Would it be an idea to add 'managed' or 'unmanaged' in the path when storing the image? So instead of saving images in externals/filename.jpg it would be externals/managed/filename.jpg.

In that case, we can check for the path when deleting images and only delete unmanaged files.

jasonawant’s picture

Hi,

Regarding,

Would it be an idea to add 'managed' or 'unmanaged' in the path when storing the image? So instead of saving images in externals/filename.jpg it would be externals/managed/filename.jpg.

In that case, we can check for the path when deleting images and only delete unmanaged files.

Is this a solution to manage when a user switched from managed to non-managed option? That may work. I think we still want to avoid orphaned image files in managed directory. We would still want to be able to safely flush/delete both managed and non-managed files.

I was proposing to inform Drupal that imagecache_external is using the managed file by using FileUsageBase::add to add file usage of imagecache_external. Then, when flushing external images, we would need to use a batch process to try to remove usage via FileUsageBase::delete, and let Drupal remove the file if no longer used. We would let Drupal delete un-used files as it normally does with managed files that no longer have a usage.

Because a user can switch from managed to non-managed and vice versa, flushing external images would need to try to flush both managed and non-managed every time.

BarisW’s picture

So, added usage info makes total sense for managed files. But how can we delete the unmanaged files without accidentally deleting the managed files?

jasonawant’s picture

Not sure, I'd have to review the code to know the current logic. Why does this module provide both options, managed and non-managed?

If both types are treated differently, the option to switch types becomes the challenge. For example, when switching form non-managed to managed, the non-managed don't become managed do they?

BarisW’s picture

There are valid use cases for both managed and unmanaged. On one site, I have thousands and thousands of external images - performance wise I use the unmanaged filesystem. On another site, external images are using the managed file system so editors can re-use the images on several places.

So, I think we can fix this by:

  1. Adding the filesystem as path so that we can check the uri to determine if we're dealing with managed or unmanaged files
  2. Implement FileUsageBase to track and delete managed files

Agreed?

swentel’s picture

Version: 8.x-1.x-dev » 3.0.x-dev

Moving to 3.0.x branch.

I agree this is a critical bug when using managed files.

Few things that come to mind:

  • prevent switching to unmanged when there are managed files
  • prevent changing the externals directory (related to unmanaged as well) when there are (un)managed files
  • allow flushing, but only if the managed files has no usages (normally core will tell us if the file is used somewhere else)
  • redownload the file when called - seems less hard then maintaining usage ourselves, but I could be totally wrong of course.
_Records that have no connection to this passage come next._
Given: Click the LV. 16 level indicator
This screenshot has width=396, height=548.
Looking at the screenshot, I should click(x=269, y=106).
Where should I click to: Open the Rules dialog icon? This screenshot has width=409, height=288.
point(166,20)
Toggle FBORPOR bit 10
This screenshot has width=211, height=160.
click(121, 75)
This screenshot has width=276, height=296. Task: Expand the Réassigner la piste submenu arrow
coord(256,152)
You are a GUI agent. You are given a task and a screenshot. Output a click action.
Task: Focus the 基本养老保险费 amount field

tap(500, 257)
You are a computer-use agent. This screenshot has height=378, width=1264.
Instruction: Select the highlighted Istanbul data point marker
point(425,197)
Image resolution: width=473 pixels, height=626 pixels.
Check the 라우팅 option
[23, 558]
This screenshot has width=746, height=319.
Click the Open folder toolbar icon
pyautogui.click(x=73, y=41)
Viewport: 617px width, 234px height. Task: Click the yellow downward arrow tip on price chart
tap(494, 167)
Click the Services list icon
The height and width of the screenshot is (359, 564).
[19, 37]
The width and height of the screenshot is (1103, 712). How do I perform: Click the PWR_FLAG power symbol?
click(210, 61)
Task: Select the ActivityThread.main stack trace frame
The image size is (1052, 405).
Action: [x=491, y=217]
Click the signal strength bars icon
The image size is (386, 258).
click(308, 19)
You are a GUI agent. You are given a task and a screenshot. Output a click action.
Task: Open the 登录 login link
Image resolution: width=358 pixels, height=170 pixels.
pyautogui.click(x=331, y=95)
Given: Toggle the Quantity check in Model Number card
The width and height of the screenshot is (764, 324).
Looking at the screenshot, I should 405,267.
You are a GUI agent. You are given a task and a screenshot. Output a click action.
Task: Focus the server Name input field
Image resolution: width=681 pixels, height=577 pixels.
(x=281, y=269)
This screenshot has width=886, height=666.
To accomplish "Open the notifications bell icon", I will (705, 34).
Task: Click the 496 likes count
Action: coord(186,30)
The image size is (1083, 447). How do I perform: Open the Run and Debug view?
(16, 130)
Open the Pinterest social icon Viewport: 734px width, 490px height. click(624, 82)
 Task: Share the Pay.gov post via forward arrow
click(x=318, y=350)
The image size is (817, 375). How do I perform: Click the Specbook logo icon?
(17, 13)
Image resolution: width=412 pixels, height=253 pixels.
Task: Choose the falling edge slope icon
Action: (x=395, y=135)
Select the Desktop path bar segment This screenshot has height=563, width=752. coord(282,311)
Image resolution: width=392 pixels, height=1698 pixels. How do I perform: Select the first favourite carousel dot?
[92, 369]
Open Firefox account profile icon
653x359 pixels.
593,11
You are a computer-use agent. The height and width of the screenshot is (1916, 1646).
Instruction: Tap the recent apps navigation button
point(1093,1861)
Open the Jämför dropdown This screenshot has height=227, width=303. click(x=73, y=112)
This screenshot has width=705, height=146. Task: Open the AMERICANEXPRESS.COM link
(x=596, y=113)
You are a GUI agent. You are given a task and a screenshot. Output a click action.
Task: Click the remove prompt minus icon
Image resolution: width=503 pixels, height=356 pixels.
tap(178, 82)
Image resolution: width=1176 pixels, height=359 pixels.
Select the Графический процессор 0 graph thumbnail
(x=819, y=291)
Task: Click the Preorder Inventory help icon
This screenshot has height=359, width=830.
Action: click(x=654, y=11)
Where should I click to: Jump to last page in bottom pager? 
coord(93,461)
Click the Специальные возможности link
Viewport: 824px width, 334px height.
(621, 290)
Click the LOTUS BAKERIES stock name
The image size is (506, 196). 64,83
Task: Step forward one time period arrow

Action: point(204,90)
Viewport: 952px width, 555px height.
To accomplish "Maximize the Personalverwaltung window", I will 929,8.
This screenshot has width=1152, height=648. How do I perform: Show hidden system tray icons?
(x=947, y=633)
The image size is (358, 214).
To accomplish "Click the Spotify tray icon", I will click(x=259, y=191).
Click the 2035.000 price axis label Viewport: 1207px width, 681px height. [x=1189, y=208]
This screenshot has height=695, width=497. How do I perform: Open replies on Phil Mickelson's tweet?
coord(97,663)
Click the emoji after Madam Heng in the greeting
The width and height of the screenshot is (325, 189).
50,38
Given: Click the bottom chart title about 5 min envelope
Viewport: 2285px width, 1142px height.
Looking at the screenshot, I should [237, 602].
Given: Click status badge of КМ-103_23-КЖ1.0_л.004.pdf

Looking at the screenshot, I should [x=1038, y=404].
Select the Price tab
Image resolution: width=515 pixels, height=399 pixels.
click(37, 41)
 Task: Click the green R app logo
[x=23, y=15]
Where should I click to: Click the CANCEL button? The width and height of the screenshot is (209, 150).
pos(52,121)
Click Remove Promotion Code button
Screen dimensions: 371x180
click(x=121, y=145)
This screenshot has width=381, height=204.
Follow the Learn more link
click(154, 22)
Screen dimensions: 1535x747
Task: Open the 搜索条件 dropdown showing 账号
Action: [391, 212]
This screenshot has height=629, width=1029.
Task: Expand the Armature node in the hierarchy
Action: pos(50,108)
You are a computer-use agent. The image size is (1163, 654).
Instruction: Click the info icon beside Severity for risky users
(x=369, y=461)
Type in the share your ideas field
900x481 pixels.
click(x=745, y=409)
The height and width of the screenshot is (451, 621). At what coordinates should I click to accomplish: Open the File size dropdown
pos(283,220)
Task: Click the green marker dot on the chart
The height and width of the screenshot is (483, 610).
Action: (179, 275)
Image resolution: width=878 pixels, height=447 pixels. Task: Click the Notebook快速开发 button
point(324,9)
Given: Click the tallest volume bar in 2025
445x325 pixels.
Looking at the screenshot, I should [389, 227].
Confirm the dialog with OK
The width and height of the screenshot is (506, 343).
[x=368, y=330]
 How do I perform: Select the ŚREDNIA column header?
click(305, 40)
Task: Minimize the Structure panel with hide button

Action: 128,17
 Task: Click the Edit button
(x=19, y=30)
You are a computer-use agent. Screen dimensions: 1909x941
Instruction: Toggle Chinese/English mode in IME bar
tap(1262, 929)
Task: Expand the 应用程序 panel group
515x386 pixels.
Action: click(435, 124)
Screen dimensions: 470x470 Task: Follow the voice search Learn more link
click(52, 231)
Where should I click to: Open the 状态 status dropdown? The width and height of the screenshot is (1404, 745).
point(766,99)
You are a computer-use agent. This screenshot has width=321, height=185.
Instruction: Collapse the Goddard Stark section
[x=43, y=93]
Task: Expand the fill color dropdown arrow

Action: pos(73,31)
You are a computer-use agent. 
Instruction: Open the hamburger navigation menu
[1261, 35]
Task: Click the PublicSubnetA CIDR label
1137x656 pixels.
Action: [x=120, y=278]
Also, since the 'call' is not going through the api of the module, we'd have to hook in somewhere else, that might trigger overhead again of course, but it's worth checking out I think
  • add tests - I've added a dedicated issue already for that for the existing ones, so we can add new ones for this and other issues.
swentel’s picture

Status: Active » Needs review
StatusFileSize
new16.68 KB

Ok, here's a patch that introduces a flushing strategy when 'managed' storage is used:

  • Only delete if file has no usage
  • Always delete

The default is the first option, which means that files will be deleted from the server and db when the file has no usages.

The second option always deletes everything, including the directories (which does not happy for the first strategy) in which case broken images may occur on the site, but the user knows that may happen (there's a warning in the description of the option).

These options are also hidden in case the unmanaged strategy is used.

Even though it comes with tests, this patch can use some serious reviews and double testing from people :)

swentel’s picture

Issue summary: View changes
swentel’s picture

Issue summary: View changes
swentel’s picture

Priority: Critical » Major

Moving to major as most people use the unmanaged strategy.